▶ Data to use:
══════════

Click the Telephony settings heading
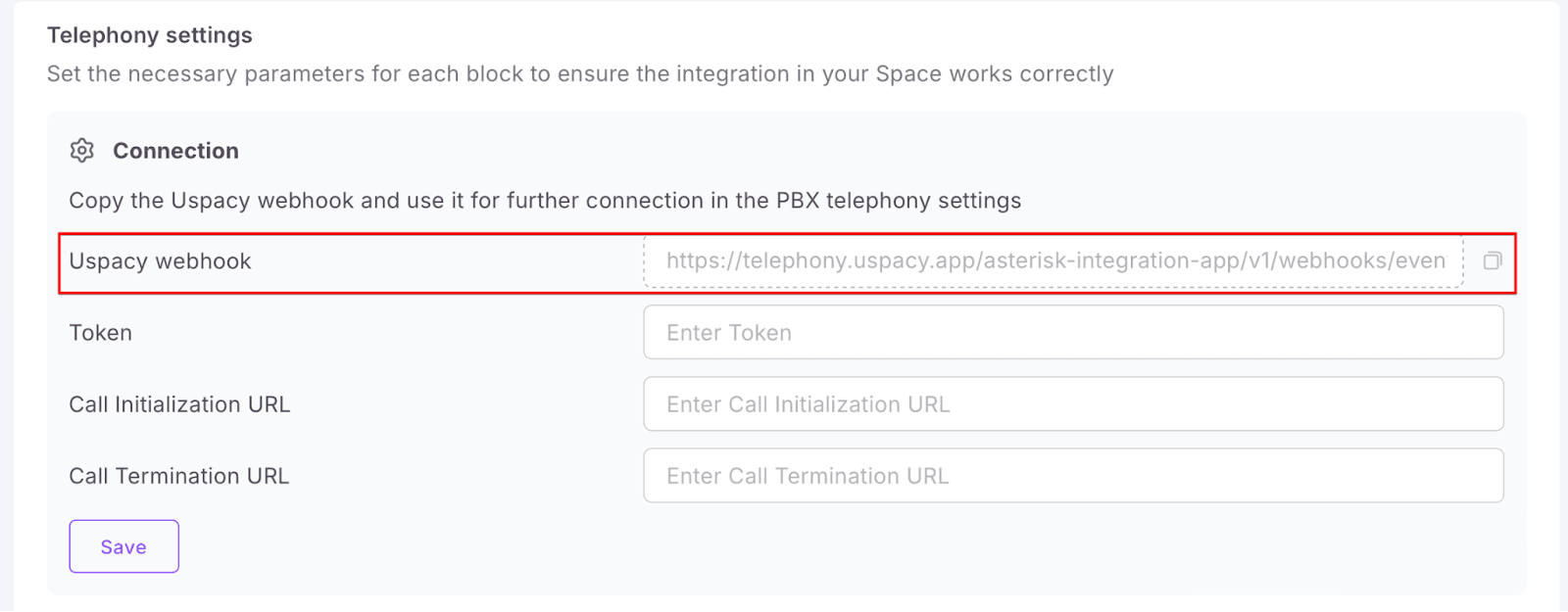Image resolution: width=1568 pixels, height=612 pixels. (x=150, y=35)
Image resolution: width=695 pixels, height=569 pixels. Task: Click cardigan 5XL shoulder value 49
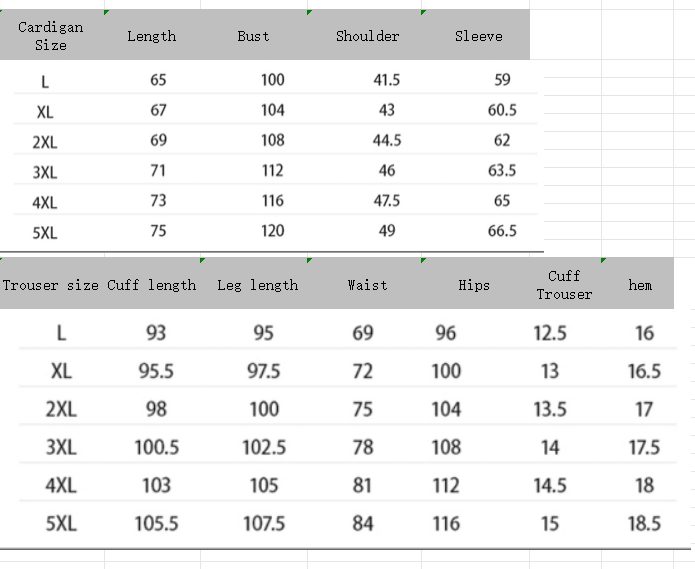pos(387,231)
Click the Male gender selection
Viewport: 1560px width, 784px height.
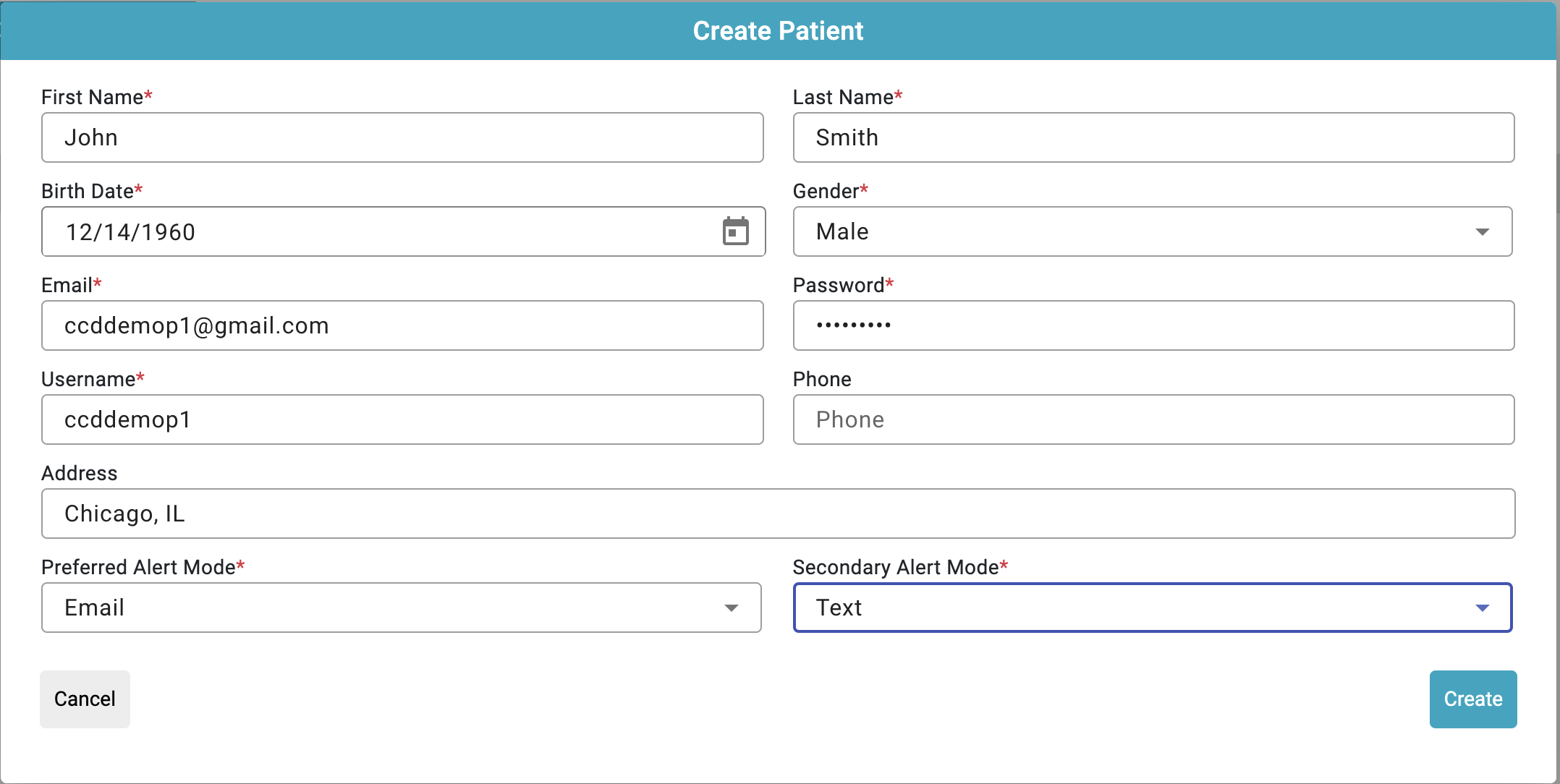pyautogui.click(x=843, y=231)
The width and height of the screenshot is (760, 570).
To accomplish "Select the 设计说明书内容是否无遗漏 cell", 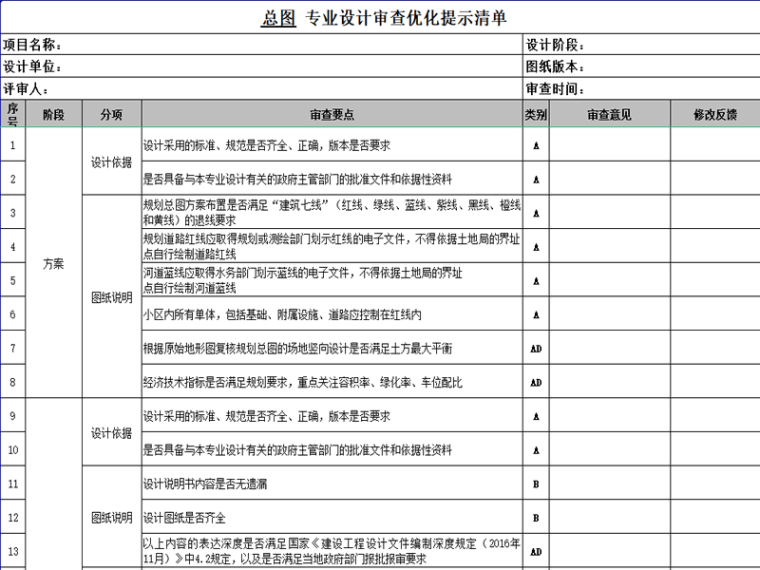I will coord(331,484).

══════════

▶ To do: Starting at the top of the listing above, reproduce each line up to and including the one with "Click the Male gender selection"; omit the pictures.

▶ Solution for this problem:
Click the Telephony settings heading
Image resolution: width=1568 pixels, height=612 pixels. (x=150, y=35)
Image resolution: width=695 pixels, height=569 pixels. Task: Click cardigan 5XL shoulder value 49
pos(387,231)
Click the Male gender selection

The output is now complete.